Text shown:
....

Skip to main content

TCEM Spotlight: Navigating New Patient Brokering Laws

May 23, 2019

Lawmakers are ramping up regulations on the marketing of substance use disorder treatment programs with recently passed legislation such as the Eliminating Kickbacks in Recovery Act. New laws on the books are aimed at cracking down on patient brokering, fraud and improper referrals, but even the lawmakers who wrote the bills admit some of them were written in haste, opening the door for unintended—and severe—consequences.

It’s an increasingly complicated minefield for providers to navigate. To help provide some guidance, Paul Gomez, principal and chair of the Polsinelli Behavioral Health Law Group, Mark Hardiman, founder and partner at Nelson Hardiman LLP, and Rick Rifenbark, principal at Polsinelli, will share strategies for providers to protect themselves from fraud allegations and more during the Treatment Center Executive and Marketing Retreat next month in New Orleans.

Ahead of the session, Gomez spoke with Behavioral Healthcare Executive about EKRA, mistakes addiction treatment marketers are making, and ways in which they can limit their legal liability.

(Editor’s note: This interview has been edited for length and clarity.)

Can you discuss some of the most notable laws passed within the past year or two that have the biggest impact on the business practices of addiction treatment center marketers?

What the Eliminating Kickbacks in Recovery Act does that will be of particular interest to TCEM attendees is put at risk a lot of marketing arrangements and other arrangements that behavioral healthcare facilities have entered into. If you analyzed these even just a few years ago, they posed little-to-no risk from a compliance standpoint. Many of those may now pose a significant liability because of this new law.

A lot of these laws, especially EKRA, appear to have been passed through on a fairly rushed basis. There are a lot of pieces of that legislation that are ambiguous. It’s not entirely clear if certain errors were made because of the rushed nature in which the legislation was passed. There is even some recognition on the part of the politicians passing the laws that they were probably rushing these through and there might be unintended consequences and some need for fixes. This puts behavioral health providers in a precarious position in some ways because the laws are ambiguous in some respects, there’s not a lot of guidance or interpretive enforcement history to get a better handle on how these laws will be enforced and what really falls within their scope. But the potential liabilities if you’re found to be in violation are severe. That suggests behavioral health providers should take a careful look at the arrangements they’re involved in with all of that in mind and approach it with a sound strategy about how they respond in light of the current situation. It’s not a great position to be in.

We think there is going to be more guidance and change coming up. In the meantime, providers have to deal with the landscape they are presented with. You have to make some careful considerations about what you do.

Can you share an example of one mistake you see marketers making right now?

One thing that a lot of substance abuse treatment facilities and marketers are going to have to look at are the compensation arrangements paid either to in-house marketers who are employed by these treatment facilities or arrangements with large call centers, which could be an outside company or independent contractor. The compensation in many of these arrangements is structured around the number of referrals or leads generated. This has been a practice that has been in place for some providers, call centers and marketers for some time. Under EKRA, that law would appear to prohibit those kinds of compensation structures. A lot of providers are going to have to look at their existing contracts and compensation arrangements, and consider making certain revisions to put them at less risk of violating that law.

....

Supplied material:
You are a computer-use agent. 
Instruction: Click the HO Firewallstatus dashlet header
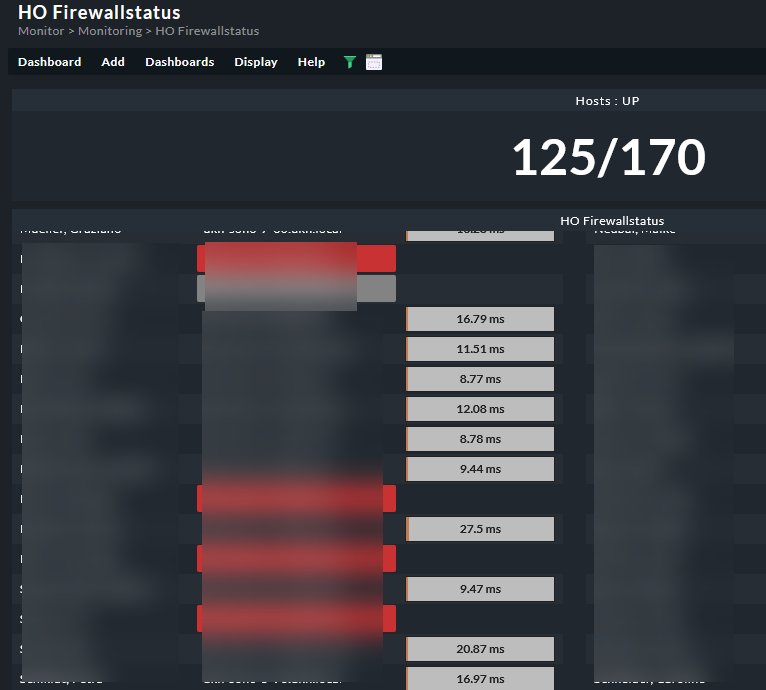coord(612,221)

....

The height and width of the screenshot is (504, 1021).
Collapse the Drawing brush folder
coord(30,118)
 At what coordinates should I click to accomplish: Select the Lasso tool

....

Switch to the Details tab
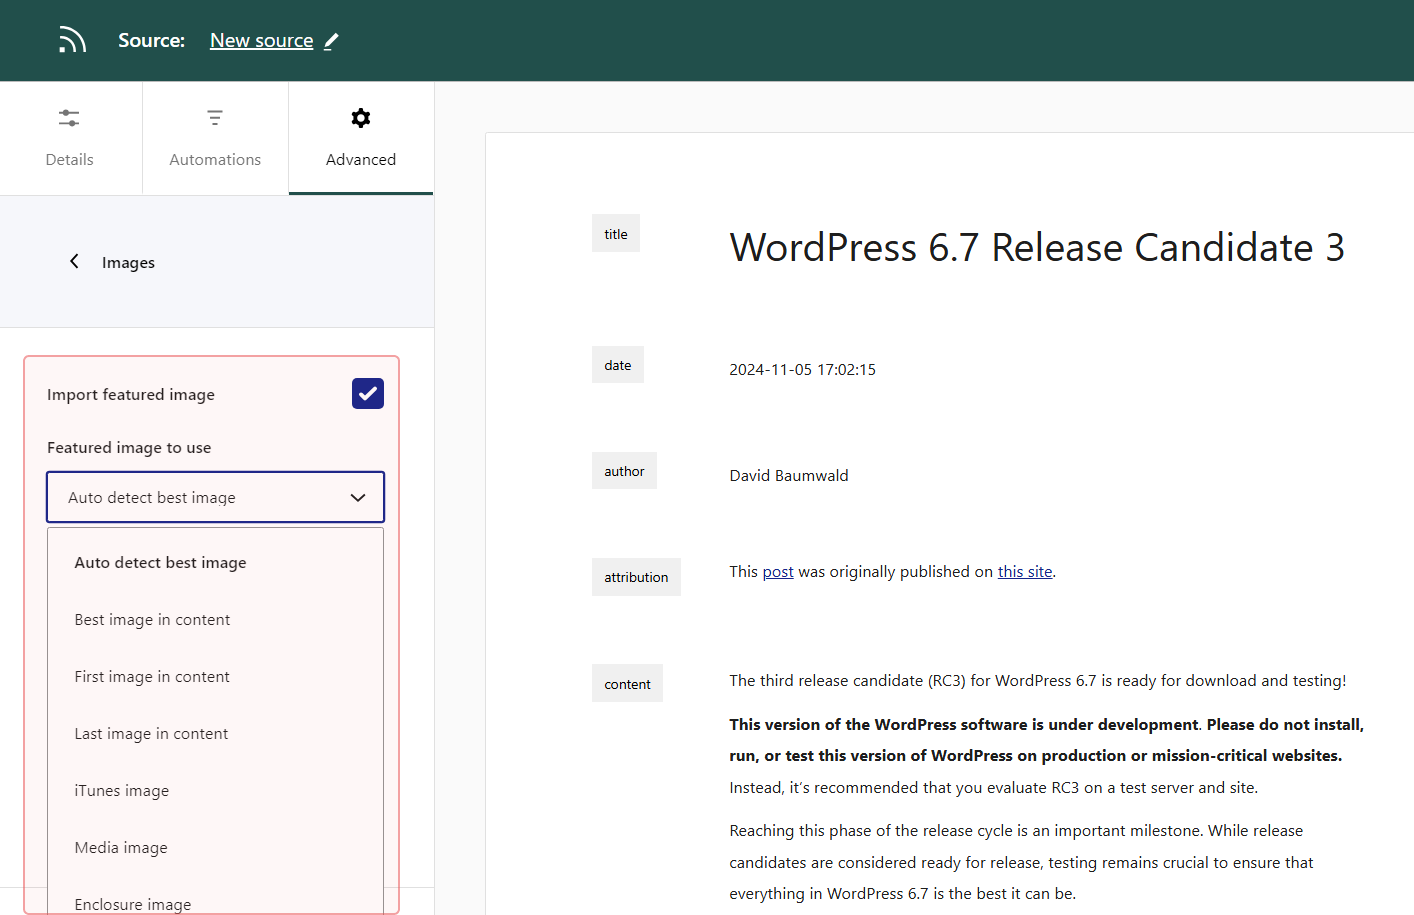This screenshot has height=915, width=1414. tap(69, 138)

....

Problem statement:
From the patient brokering interview, extract word for word the stretch from "Skip to main" through "for unintended—and severe—consequences.". The items stand apart from the patient brokering interview and are separate material.

Completed task:
Skip to main content

TCEM Spotlight: Navigating New Patient Brokering Laws

May 23, 2019

Lawmakers are ramping up regulations on the marketing of substance use disorder treatment programs with recently passed legislation such as the Eliminating Kickbacks in Recovery Act. New laws on the books are aimed at cracking down on patient brokering, fraud and improper referrals, but even the lawmakers who wrote the bills admit some of them were written in haste, opening the door for unintended—and severe—consequences.